Thomas Holton in ‘Interior Lives’ at the Museum of the City of New York

Despite the pressures of a busy life, whether she was at home, at work or at her mother’s house, Shirley Lam always put a meal on the table for her family.  Thomas Holton’s documentary photos of the Lam family’s life in their 350 sq ft apartment on Ludlow Street is one of three remarkable photo series now on view at the Museum of the City of New York that elaborate on capability and sacrifice in New York’s Chinese communities.  (on view through March 24th).

Thomas Holton, Dinner for Seven, 2011, installation view of ‘Interior Lives’ at the Museum of the City of New York, January 2019.

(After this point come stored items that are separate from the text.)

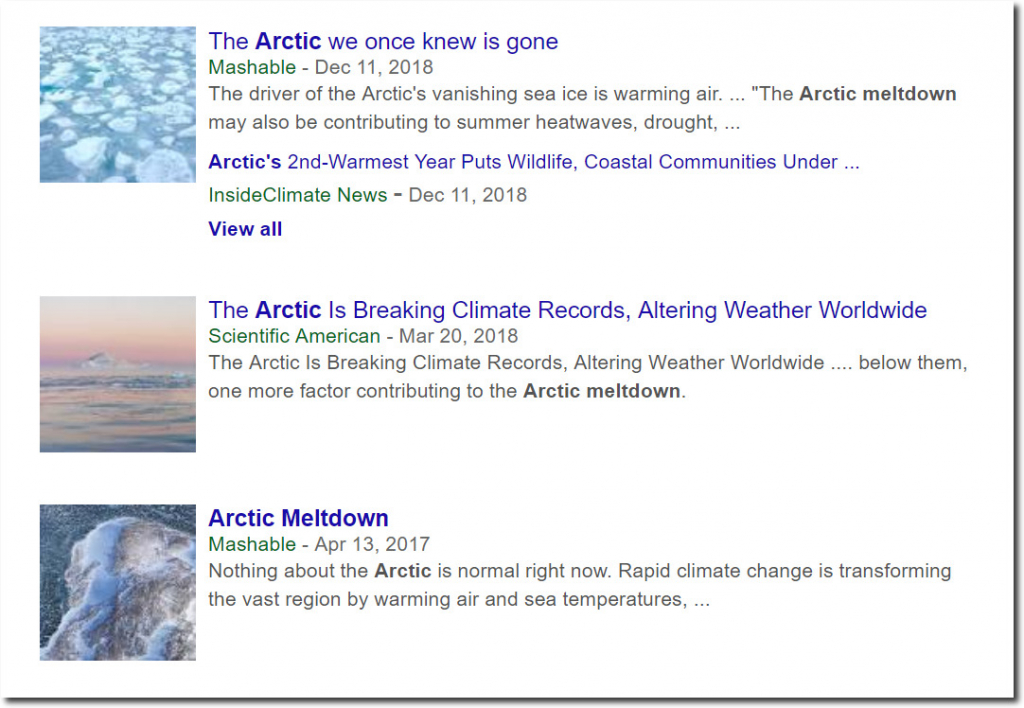Click the snippet about vanishing sea ice
1024x708 pixels.
583,108
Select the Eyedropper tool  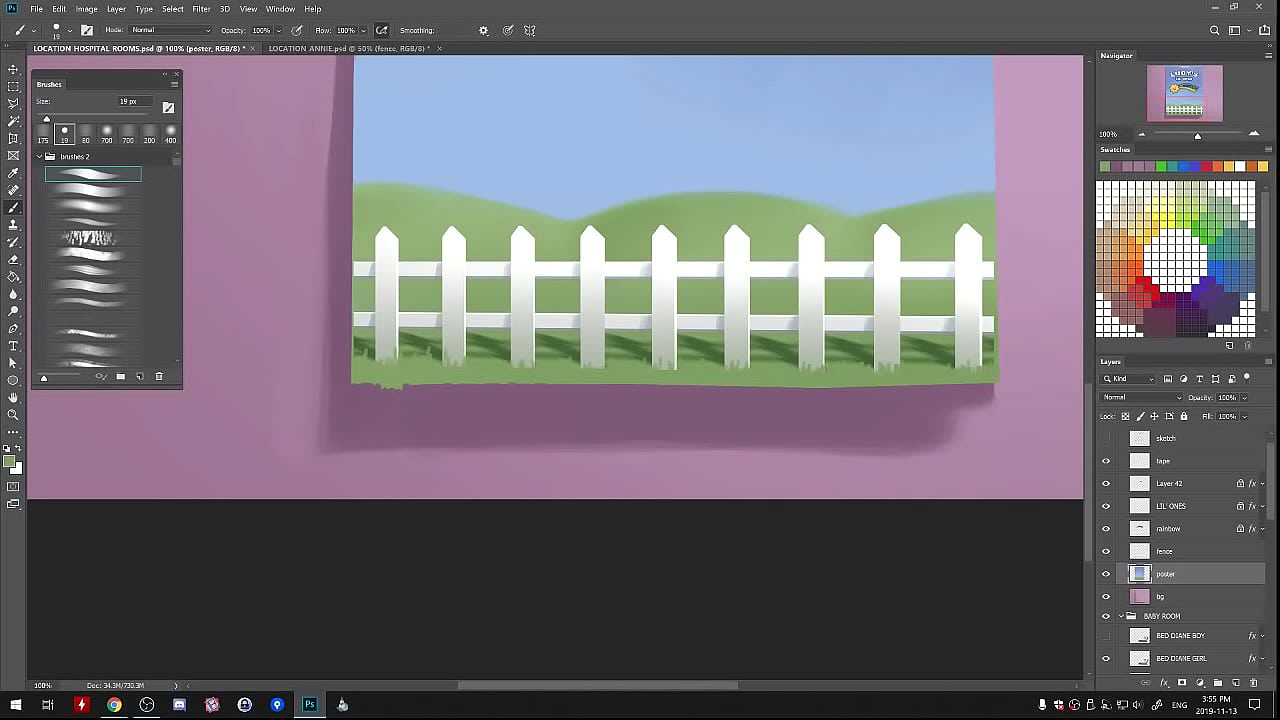point(13,173)
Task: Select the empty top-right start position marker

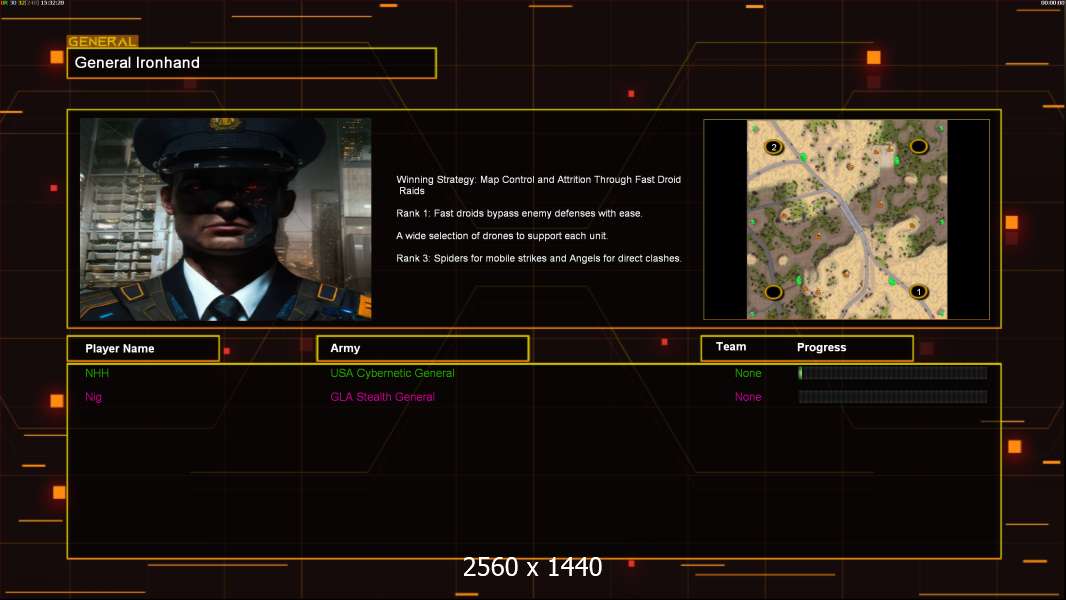Action: 918,146
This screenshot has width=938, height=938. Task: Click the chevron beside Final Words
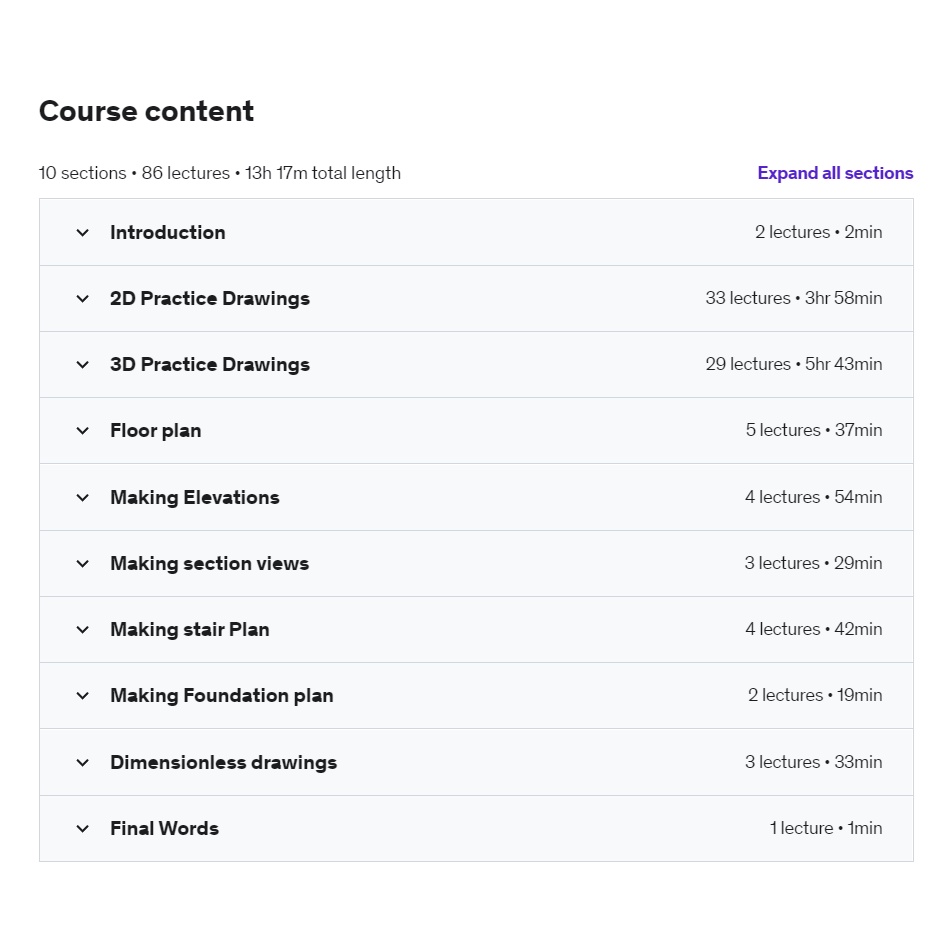tap(83, 829)
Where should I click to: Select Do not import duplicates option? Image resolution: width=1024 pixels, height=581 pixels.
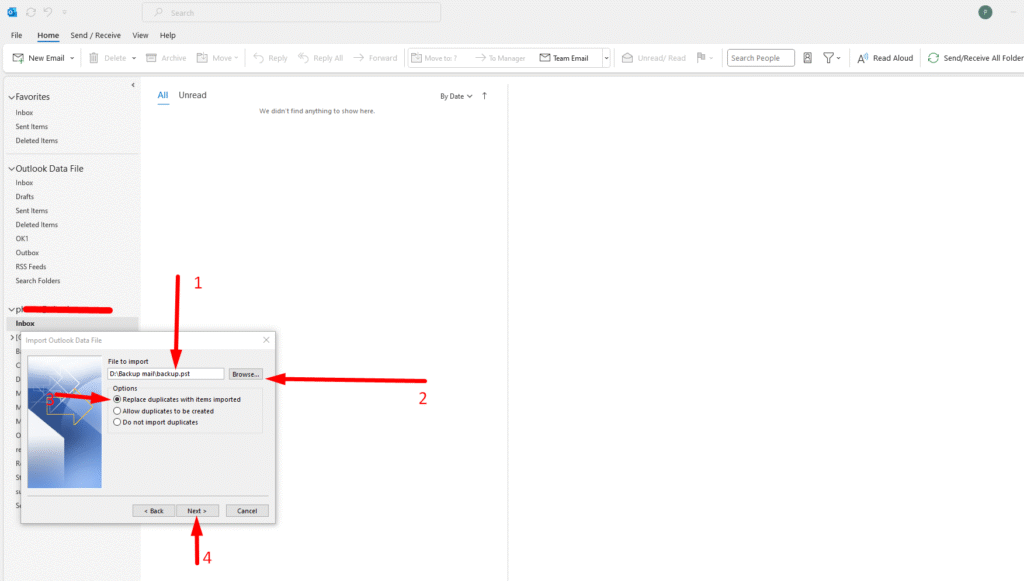(x=118, y=422)
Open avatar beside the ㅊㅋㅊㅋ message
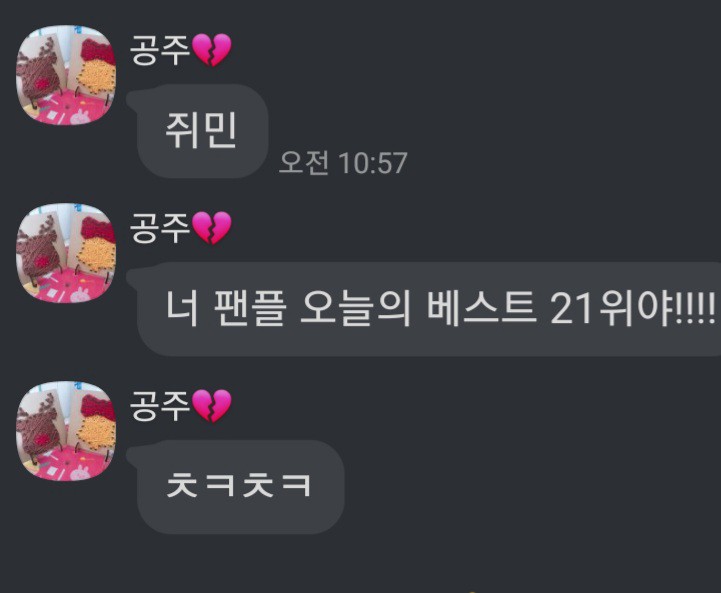This screenshot has height=593, width=721. (x=66, y=431)
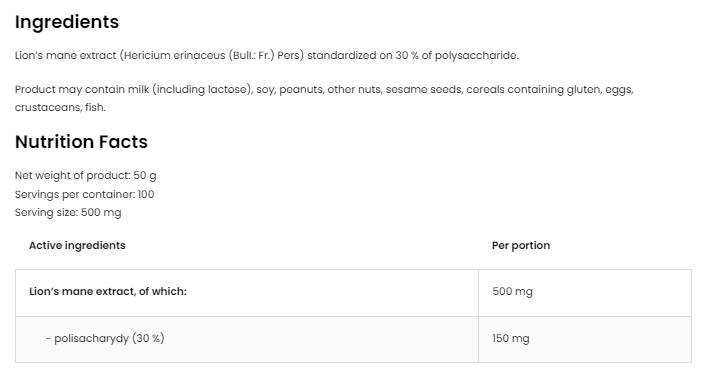Screen dimensions: 707x375
Task: Click the Nutrition Facts heading
Action: (x=81, y=142)
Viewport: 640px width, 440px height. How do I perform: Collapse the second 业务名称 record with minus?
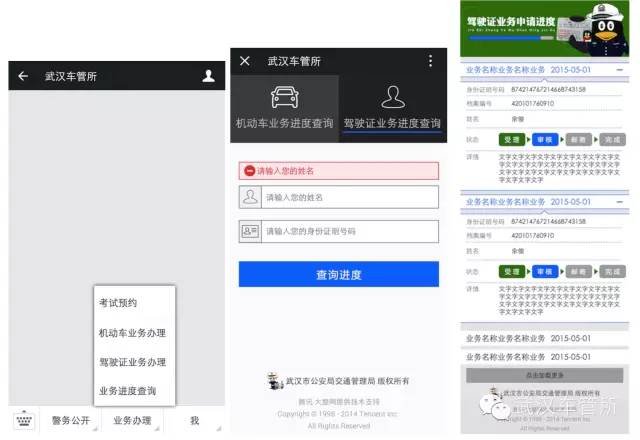620,202
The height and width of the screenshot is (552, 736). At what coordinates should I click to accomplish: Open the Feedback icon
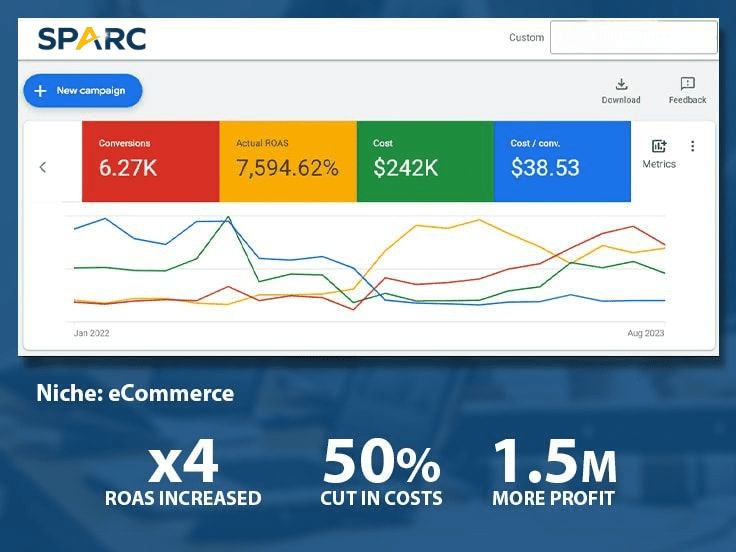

Toyin Ojih Odutola at Jack Shainman Gallery

Wealth is a provocative topic for Nigerian-American artist Toyin Ojih Odutola, who depicts two well-heeled fictional Nigerian families in her latest charcoal, pastel and pencil drawings at Chelsea’s Jack Shainman Gallery. Vibrant and moody, the portraits ask – as Ojih Odutola puts it – ‘what would wealth look like’ had colonialism not happened? (On view at both Jack Shainman Gallery locations through Oct 27th).

What Her Daughter Sees, pastel, charcoal and pencil on paper, 57 ¾ x 42 inches (paper), 2018.

Sage Sohier at Foley Gallery

Photographer Sage Sohier looks ambushed by her former-model mother and her sister, who make Sohier up with gusto in this family portrait. Our sympathy is tempered by mom’s and sis’s smiles, but as Sohier stages beauty treatments and time at home in her mother’s company, viewers are prompted to consider the role of beauty and appearances in Sohier’s life and our own. (On view at Foley Gallery on the Lower East Side through Jan 7th).

Sage Sohier, Mum and Laine making me up, Washington D.C., archival pigment print, 28h x 33.75w, 2004.

Mernet Larsen in ‘Dream Machines’ at James Cohan Gallery

Part of ‘Dream Machines,’ an exhibition that ponders how in daily life, ‘the real and imaginary cease to be contradictory,’ Mernet Larsen’s surreal ‘Sunday Drive’ is both plausible and impossible at once. Her orange-toned factory fresh figures are perfect but creepy, giving viewers pause to reconsider the serendipity of an American tradition. (At James Cohan Gallery’s Chelsea location through July 28th).

Mernet Larsen, Sunday Drive, oil on canvas, 30 x 48 inches, 1986.

Fons Iannelli at Steven Kasher Gallery

After serving in the Naval Aviation Photographic Unit during WWII, Fons Iannelli returned to the States to establish a successful career photographing for McCall’s, Life, Fortune and other magazines. Alongside striking images of naval life, and later photos of efficient housewives shot for commercial purposes, Iannelli’s scenes from his 1946 Kentucky Coal Miner series, now on view at Chelsea’s Steven Kasher Gallery reveal the difficult circumstances of family life in the mining community. (On view through August 11th).

Fons Iannelli, Boy Smoking Cigarette (from the Kentucky Coal Miner series), Harlan County, KY, vintage gelatin silver print, printed ca. 1946, 10 ½ h x 10 ¼ w, 1946.